### Input data:
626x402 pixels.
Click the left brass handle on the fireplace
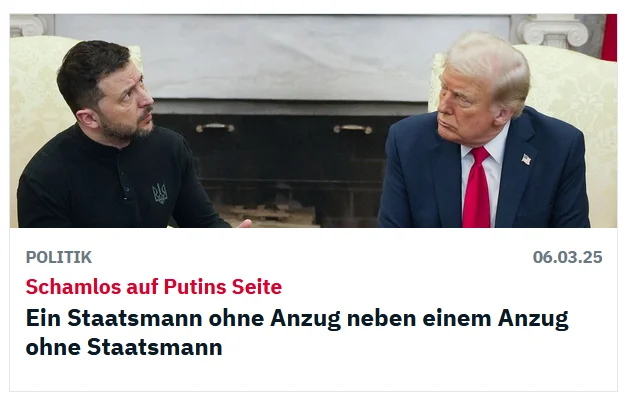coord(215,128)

==

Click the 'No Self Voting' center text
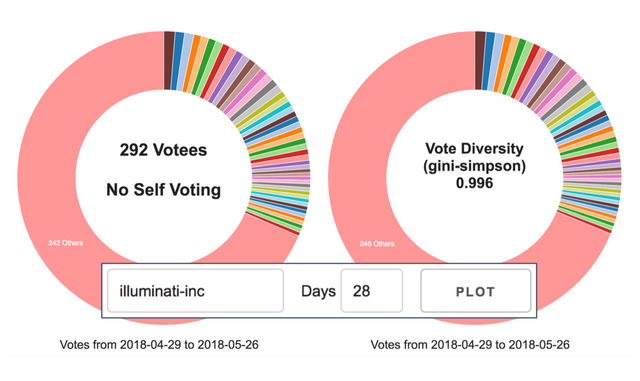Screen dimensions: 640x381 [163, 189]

* * *

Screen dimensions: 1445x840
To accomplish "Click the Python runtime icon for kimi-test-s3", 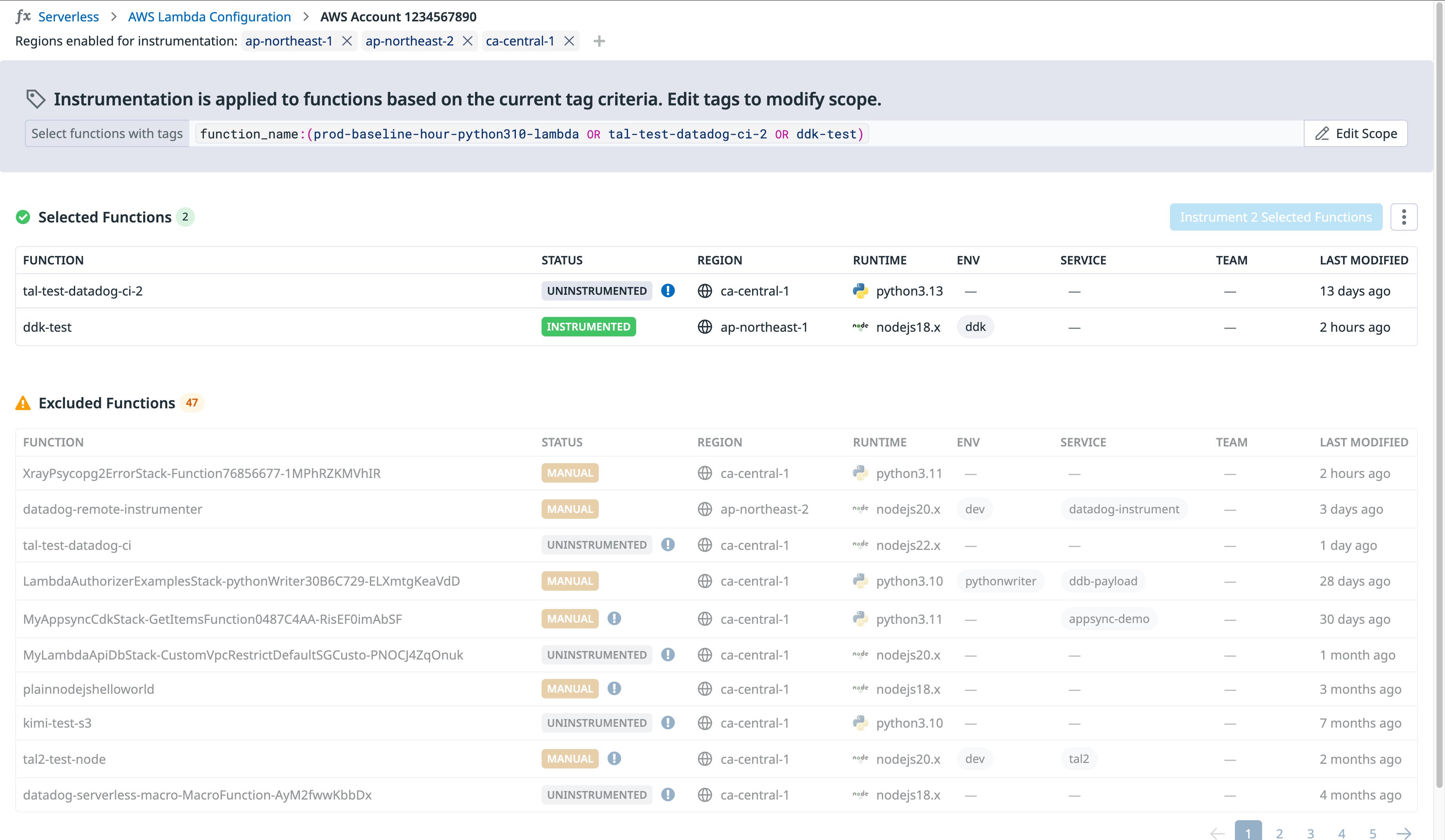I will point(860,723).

### Task requirements:
Rewrite the part of the items that opens with the line containing "626x402 pixels." and closes with the line containing "coord(215,128)", with "brass" renamed to "silver" and everything else unchanged. Give only those lines, and leave the pictures out.

### Exercise response:
626x402 pixels.
Click the left silver handle on the fireplace
coord(215,128)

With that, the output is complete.